China’s Baogang shut down its third blast furnace in the weak market in 2016. China’s northern Hebei province, which makes a quarter of the country’s steel, has announced that it plans to cut steel output by 8 million tons in 2016. This has been done mainly to address overcapacity and air pollution in the country.

CISA (China Iron and Steel Association) members have shouldered a loss of 38.64 billion yuan ($6 billion) for the first ten months of 2015. According to CISA, “Driven by the continuous fall in steel prices and weakening steel demand, steel production is expected to fall further, so iron ore demand will keep weakening.”

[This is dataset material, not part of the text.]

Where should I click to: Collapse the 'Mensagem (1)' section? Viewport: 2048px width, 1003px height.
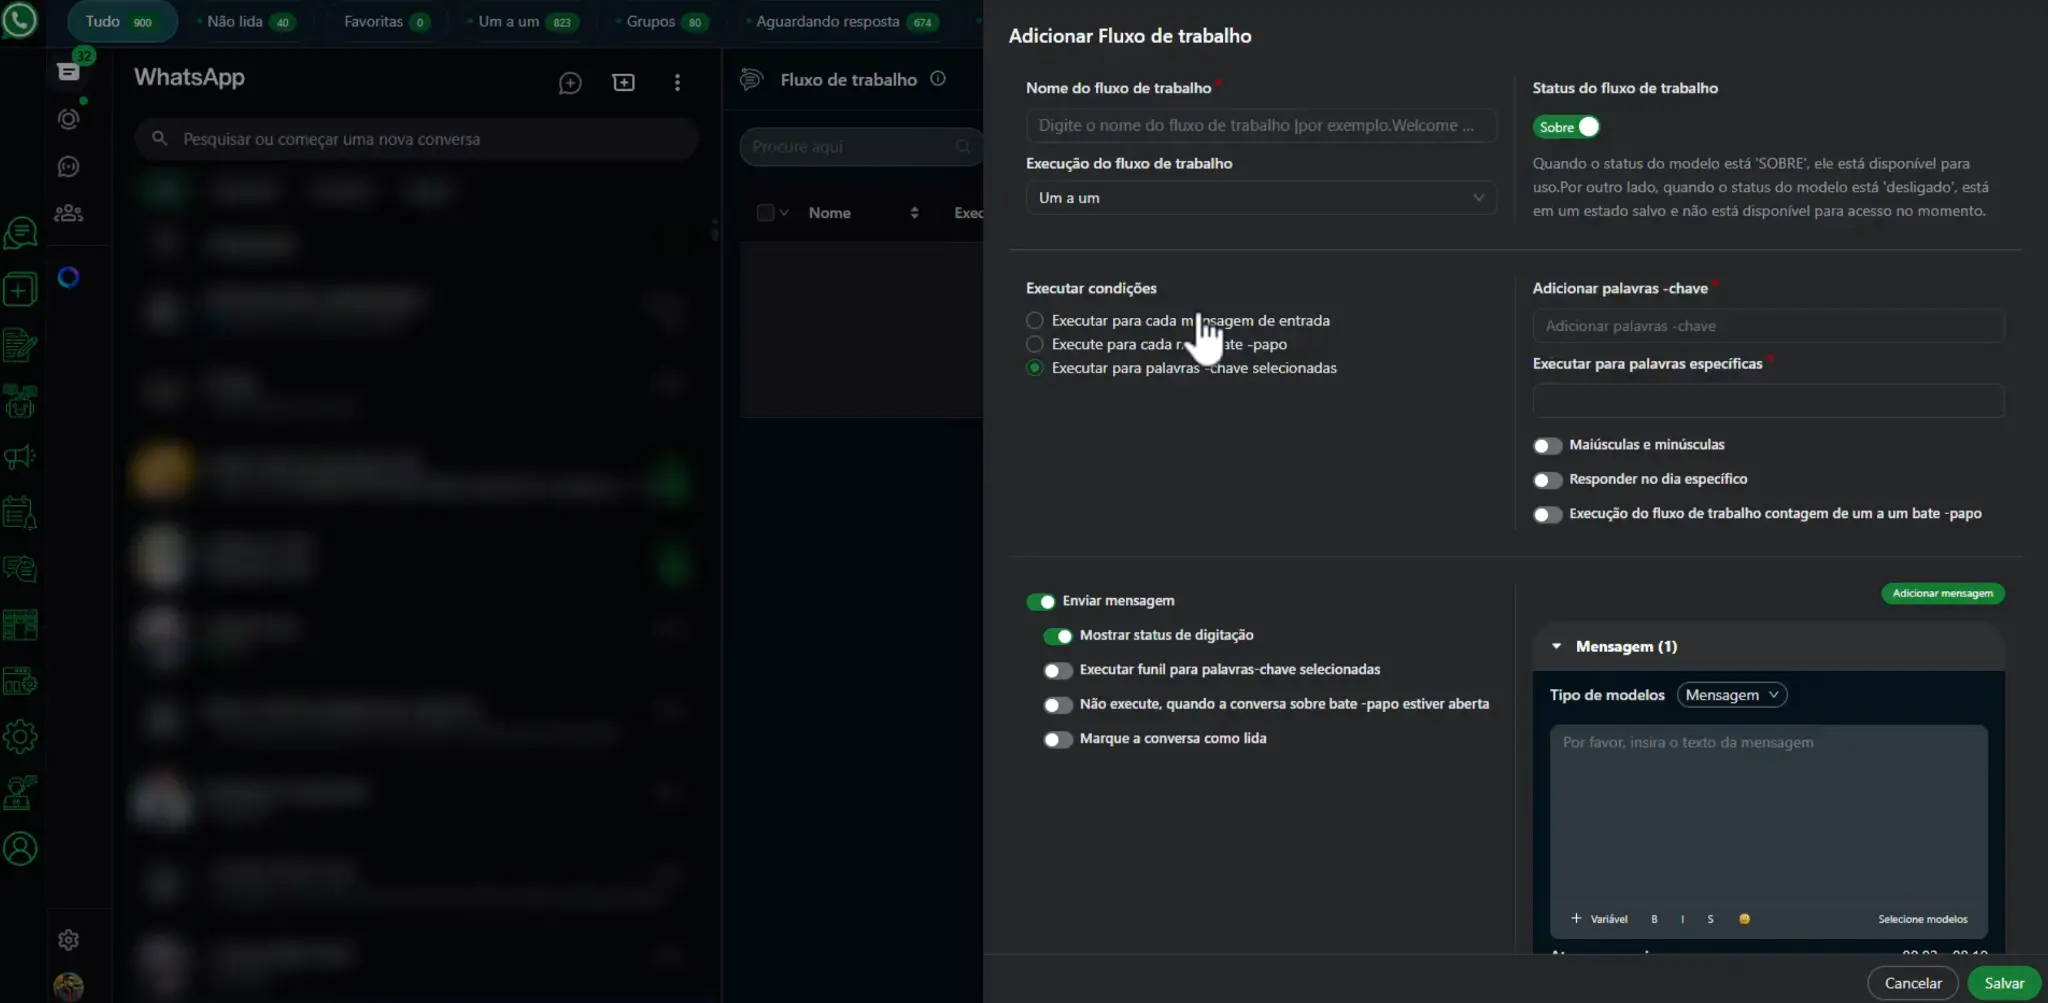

Overcapacity to weigh on utilization

China’s steel industry has annual crude steel capacity of 1.2 billion tons. China produced ~850 million tons of steel in 2015. With China’s “new normal,” domestic demand should fall further in 2016. The inventory in the property sector still remains quite high. This should keep the new construction activity in check, which is weighing on steel demand.

China’s steel exports grew by 20% YoY in 2015. They are unlikely to grow much further due to increased trade cases from US (VTI) and Europe (VGK). This should see the capacity utilization declining for the China’s steel sector going forward in 2016.

There is no significant market to take the iron ore baton from China, which should keep the pressure on iron ore producers such as BHP Billiton (BHP) (BBL), Rio Tinto (RIO), Vale SA (VALE), and the Asia-Pacific division of Cliffs Natural Resources (CLF).